— Your objective —
Please report each line of the listing below that contains the string "what".

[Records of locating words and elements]
● ● ● ● ●

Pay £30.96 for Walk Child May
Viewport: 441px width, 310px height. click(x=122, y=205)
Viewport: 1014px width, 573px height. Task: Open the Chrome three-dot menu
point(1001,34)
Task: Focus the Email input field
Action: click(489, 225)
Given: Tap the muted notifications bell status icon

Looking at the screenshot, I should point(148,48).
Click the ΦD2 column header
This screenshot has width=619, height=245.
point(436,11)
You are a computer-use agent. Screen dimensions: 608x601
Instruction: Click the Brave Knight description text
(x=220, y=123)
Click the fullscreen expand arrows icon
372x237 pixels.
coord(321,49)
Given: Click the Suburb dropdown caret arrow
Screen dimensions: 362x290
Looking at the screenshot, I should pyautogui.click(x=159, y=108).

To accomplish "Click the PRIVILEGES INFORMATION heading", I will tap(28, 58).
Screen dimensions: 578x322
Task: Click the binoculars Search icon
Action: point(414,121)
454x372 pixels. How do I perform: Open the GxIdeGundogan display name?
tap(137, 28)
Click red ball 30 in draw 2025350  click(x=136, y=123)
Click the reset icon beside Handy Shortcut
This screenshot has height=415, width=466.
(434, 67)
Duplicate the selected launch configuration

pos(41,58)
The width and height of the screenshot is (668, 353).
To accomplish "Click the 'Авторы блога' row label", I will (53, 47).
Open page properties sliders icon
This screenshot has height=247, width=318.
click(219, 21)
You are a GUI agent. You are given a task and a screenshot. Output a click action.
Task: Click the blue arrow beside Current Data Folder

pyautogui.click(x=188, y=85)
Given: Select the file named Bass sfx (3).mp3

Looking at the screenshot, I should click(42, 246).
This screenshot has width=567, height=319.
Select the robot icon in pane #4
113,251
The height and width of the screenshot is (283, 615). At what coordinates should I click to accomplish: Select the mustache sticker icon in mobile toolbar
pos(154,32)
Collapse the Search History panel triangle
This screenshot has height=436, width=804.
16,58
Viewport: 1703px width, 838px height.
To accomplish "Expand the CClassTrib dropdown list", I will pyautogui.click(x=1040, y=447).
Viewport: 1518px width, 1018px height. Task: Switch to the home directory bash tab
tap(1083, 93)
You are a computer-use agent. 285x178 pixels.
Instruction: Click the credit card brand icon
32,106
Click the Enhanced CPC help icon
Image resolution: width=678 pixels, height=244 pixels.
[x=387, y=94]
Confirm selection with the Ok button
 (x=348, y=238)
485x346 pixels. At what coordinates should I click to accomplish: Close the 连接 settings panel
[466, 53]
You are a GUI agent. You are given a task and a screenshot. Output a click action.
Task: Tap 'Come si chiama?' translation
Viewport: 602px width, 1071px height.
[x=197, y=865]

● ● ● ● ●

— Answer to the exercise —
The height and width of the screenshot is (283, 615). At what coordinates should I click to accomplish: Select the mustache sticker icon in mobile toolbar
485x346 pixels. At what coordinates should I click to accomplish: Close the 连接 settings panel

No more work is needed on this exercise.